Liam Fox's resignation forces David Cameron into a Cabinet reshuffle he does not want.
The Prime Minister has made clear that he wants stability in the senior offices of state, and until the Werritty scandal reared its head there was no question of Fox, fresh from a successful campaign in Libya, facing the boot.
Mr Cameron will not relish seeing his former leadership rival, who is a darling of the Tory right, on the backbenches where he can become a focus of discontent with the coalition Government.
It is not thought likely that the PM will use his Defence Secretary's departure as an excuse for a wholesale shake-up of his Cabinet team.
Northern Ireland Secretary Owen Paterson and International Development Secretary Andrew Mitchell are being tipped as possible contenders for the defence job.
Both are seen to have performed well in low-profile Cabinet posts and could be moved without setting off a "domino effect" of changes throughout the top team.
Other options being discussed in the corridors of Westminster include promotion for Transport Secretary Philip Hammond or even a return to the frontbenches for Major-era defence and foreign secretary Sir Malcolm Rifkind.
Mr Cameron believes ministers need to be given enough time in a post to impose themselves on their departments and see their policy programmes through. In his eyes, many of the failings of Tony Blair's administration can be traced back to his predecessor's fondness for regular - and often botched - reshuffles.
Apart from the forced resignation of David Laws due to an expenses scandal after just 17 days as Chief Secretary to the Treasury, Mr Cameron has completed 17 months in office with his initial top team still in place.
Although he was annoyed by a series of leaks of documents from the Ministry of Defence - all of which were suspiciously helpful to the military's case for a generous funding settlement - the PM has given no indication that Dr Fox's position might be at risk.

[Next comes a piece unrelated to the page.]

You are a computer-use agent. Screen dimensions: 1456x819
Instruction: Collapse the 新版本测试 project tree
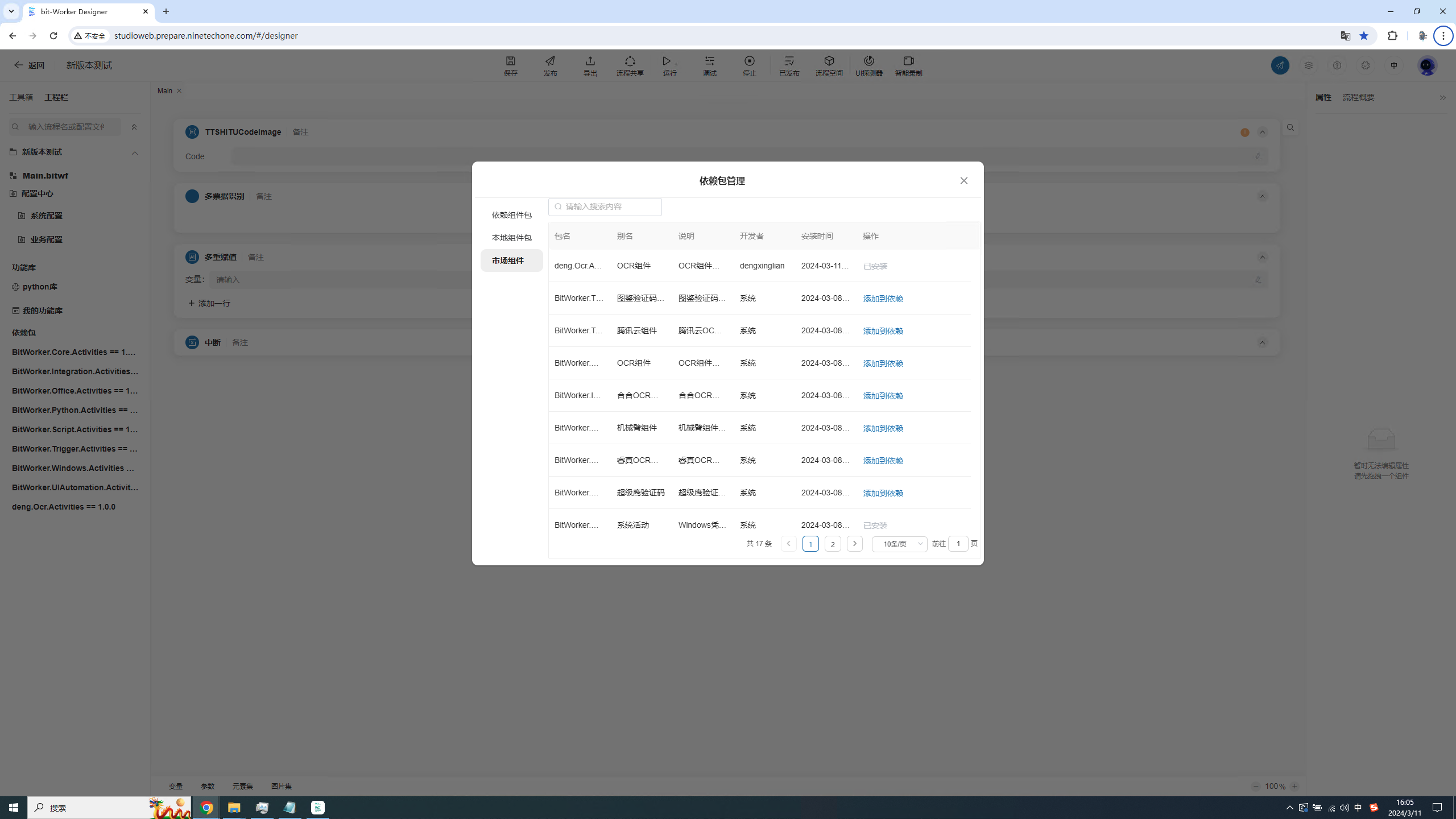(135, 152)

To an extent, Cabinet stability was imposed on Cameron by last year's coalition deal, which allotted ministerial posts to Conservatives and Liberal Democrats according to a formula which can only be amended through awkward negotiations with Deputy Prime Minister Nick Clegg.
Dr Fox's departure will be greeted with fury by many on the Tory backbenches, who have made clear they were looking to Mr Cameron to protect him against allegations which some see as largely irrelevant to his ability to do his job.

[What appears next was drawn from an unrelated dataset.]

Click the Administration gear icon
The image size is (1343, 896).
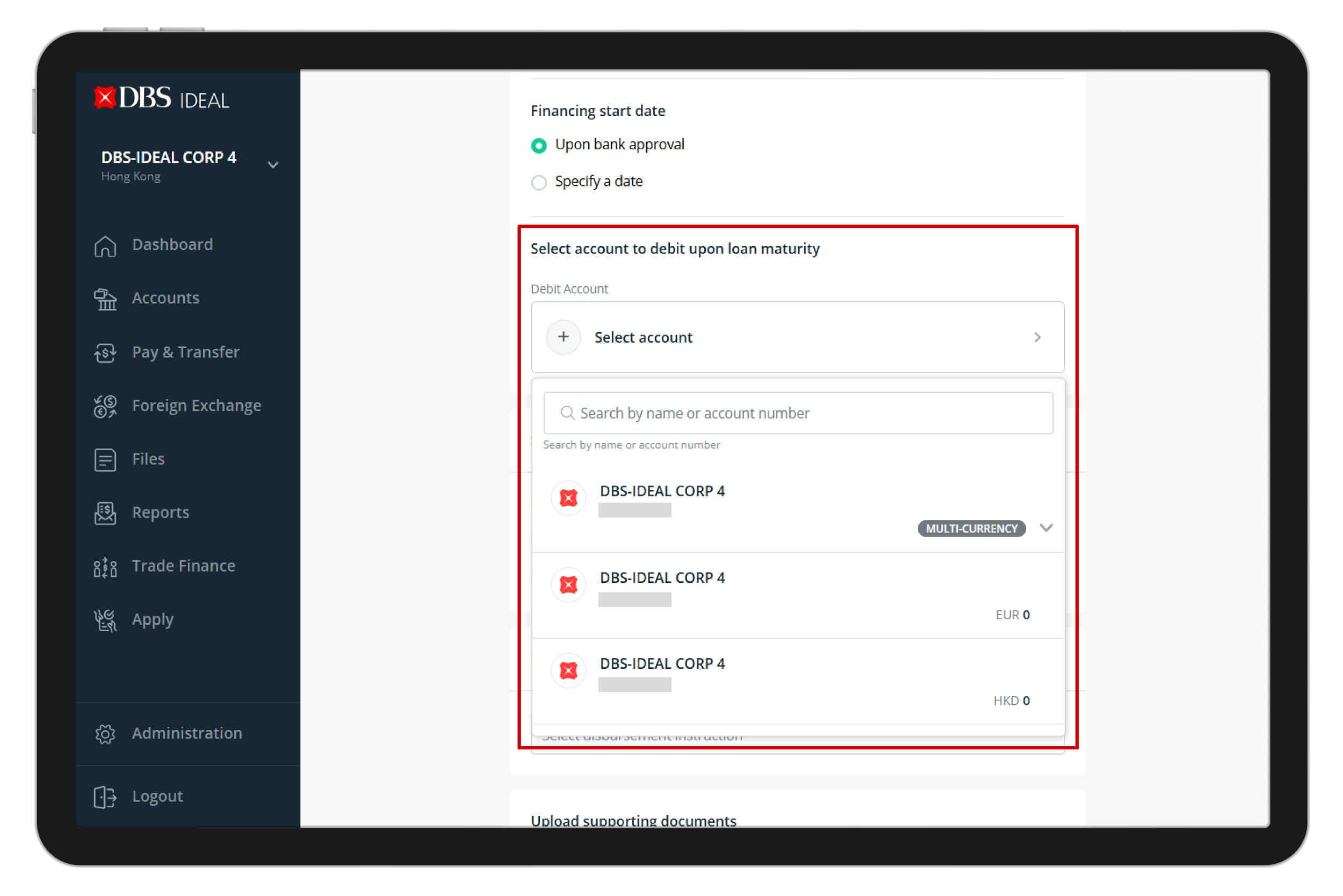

The Defence Secretary was given strong backing in the Commons on October 10 from a string of Tory MPs, including influential grandees like Sir Malcolm Rifkind, Defence Committee chairman James Arbuthnot and former leadership contender David Davis.
His stock has risen among traditionalist Tories since he achieved a creditable third place in the 2005 leadership contest, and it is likely that he will be seen as a standard-bearer for the right on the backbenches.
He has left little doubt of his distaste for coalition with Liberal Democrats and has been seen as one of the "neo-con" hawks within Cabinet on issues like the renewal of Trident, relations with Israel and sanctions on Iran.
Mr Cameron will be concerned that in losing his Defence Secretary, he may have created a powerful backbench voice challenging the compromises of coalition and demanding a more authentically Conservative policy agenda.